TAE KWON DO

Why Should I Sign My Kid Up For Martial Arts? Part I

These are the most common objections:

  • My kids are in too many activities
  • My kid is not athletic
  • I don't want to encourage my kids to use violence

Let's take a look at each of these. In this post, I will discuss the problem of kids who are overcommitted to too many activities.

Overscheduled Kids

I agree.

Kids should have free time to decompress from school, to give their minds a chance to wander, and to help out at home. If your kids are already in an activity that they love and it is one that provides a safe and positive environment to grow and make friends, then you’re right, you shouldn’t have to sign your kid up for martial arts.

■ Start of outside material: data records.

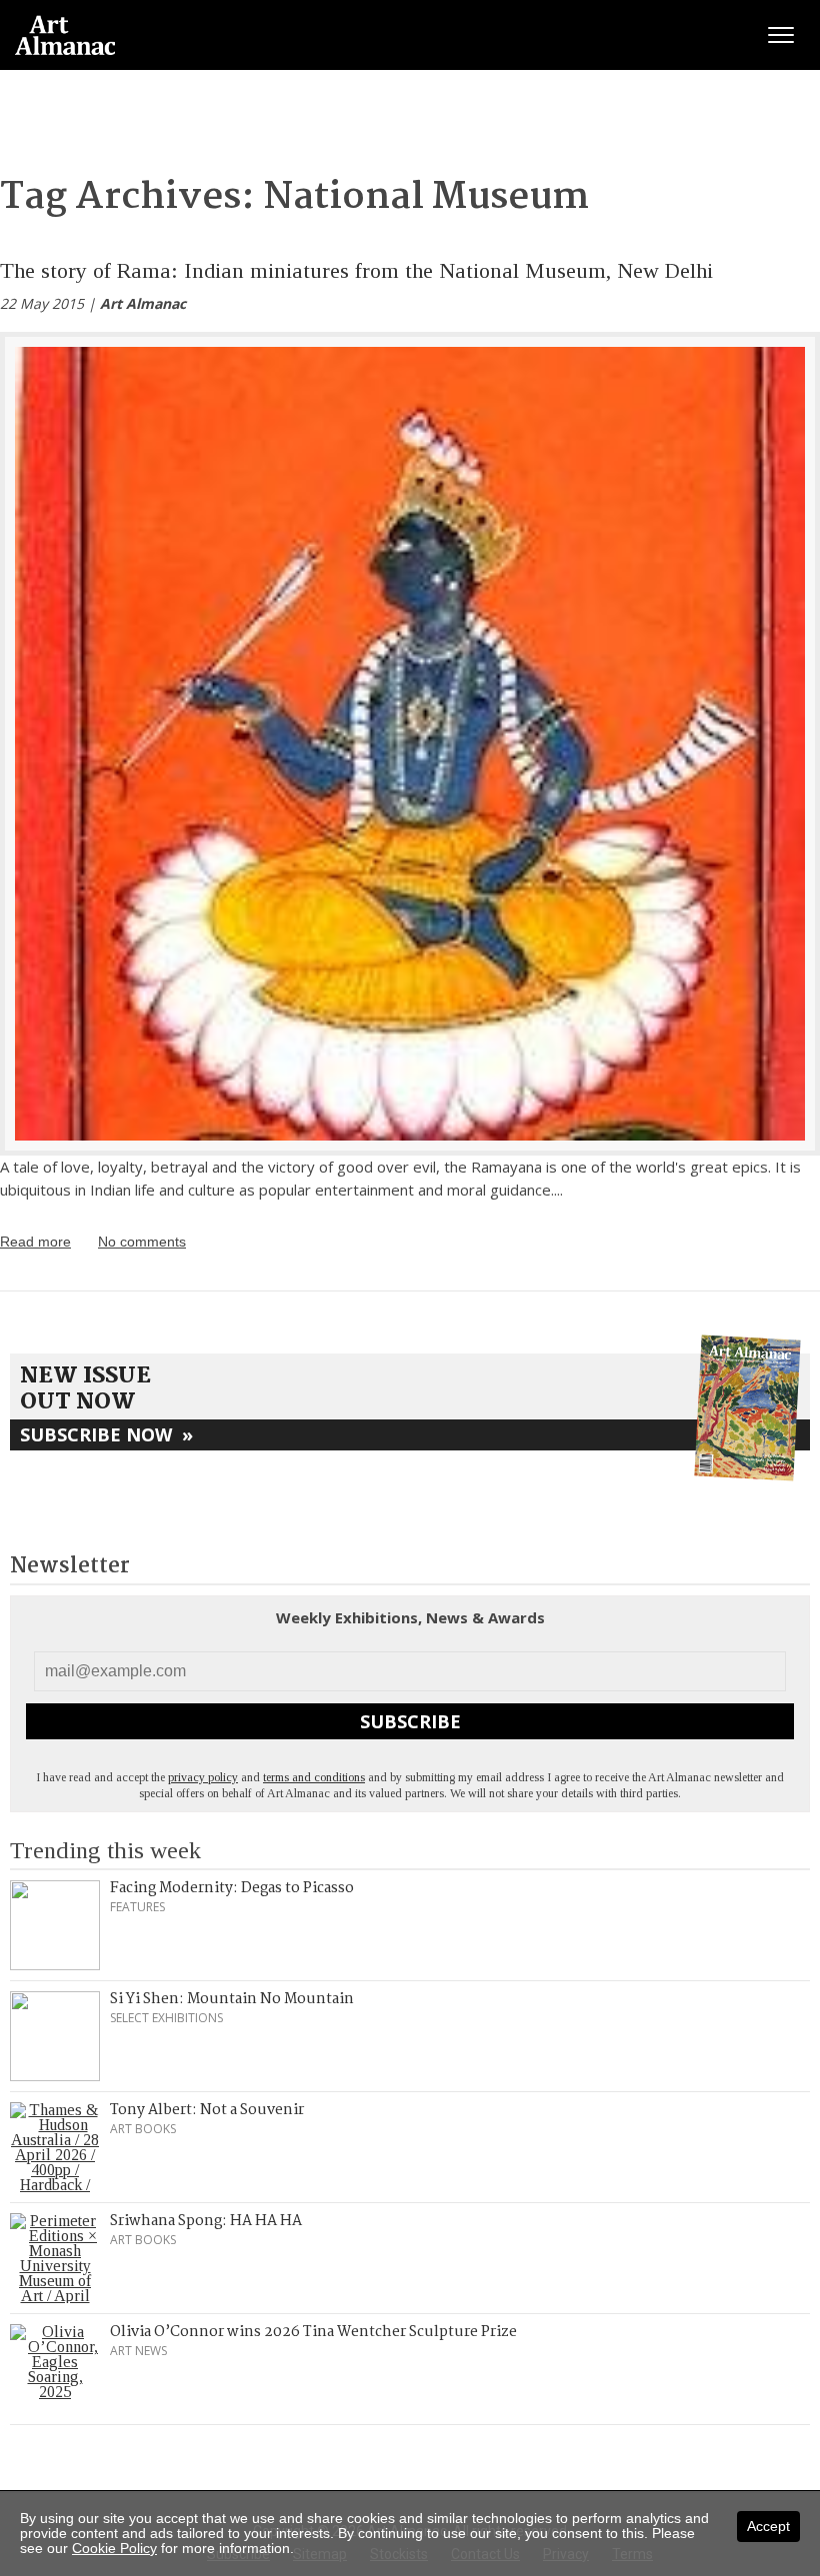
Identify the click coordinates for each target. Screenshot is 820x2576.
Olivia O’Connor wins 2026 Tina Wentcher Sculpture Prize (313, 2332)
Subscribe (410, 1721)
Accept (768, 2526)
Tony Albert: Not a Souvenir (207, 2110)
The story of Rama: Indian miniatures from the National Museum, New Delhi (356, 270)
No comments (142, 1242)
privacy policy (203, 1777)
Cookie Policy (114, 2548)
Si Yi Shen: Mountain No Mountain (232, 1999)
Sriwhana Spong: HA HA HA (206, 2221)
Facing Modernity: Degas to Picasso (232, 1888)
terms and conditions (314, 1777)
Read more (35, 1242)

But if you have been thinking some of the these thoughts:

  • the competition level in soccer/volleyball/swimming has become too much,
  • your kid’s pitching arm/shoulder/elbow shows signs of overuse
  • your kid is overlooked by the coach in favor of the “superstars”

I invite you to explore what martial arts can do. 

competition is with yourself

SPORTSMANSHIP OVER COMPETITIVENESS

The main competition in martial arts is with oneself. The goal is improvement, not beating others.

In addition, respect and humility are taught intentionally as part of the core training. This prevents the type of warped competitiveness that ruin relationships and cause parents to behave badly.

kids showing respect
drawing of muscles of a human

WHOLE BODY TRAINING

Martial arts uses all the major muscles in the body, unlike some sports that make heavy demands on particular muscles that can lead to repetitive injuries.

Studies have also shown that training the less dominant side along with the dominant side not only leads to better physical development but also contributes to healthier cognitive development.

woman tennis player clutching elbow in pain
picture of a boy sitting out a game.

PROBLEM OF BEING OVERLOOKED

I cannot promise you that every martial arts instructor is impartial; they are humans.

However, success in martial arts is measured by students improving enough to earn new ranks and not by winning over other teams. Benching a "weaker" player in order to win a game is not in the tradition. Instructors have to make sure every student is better than they were yesterday.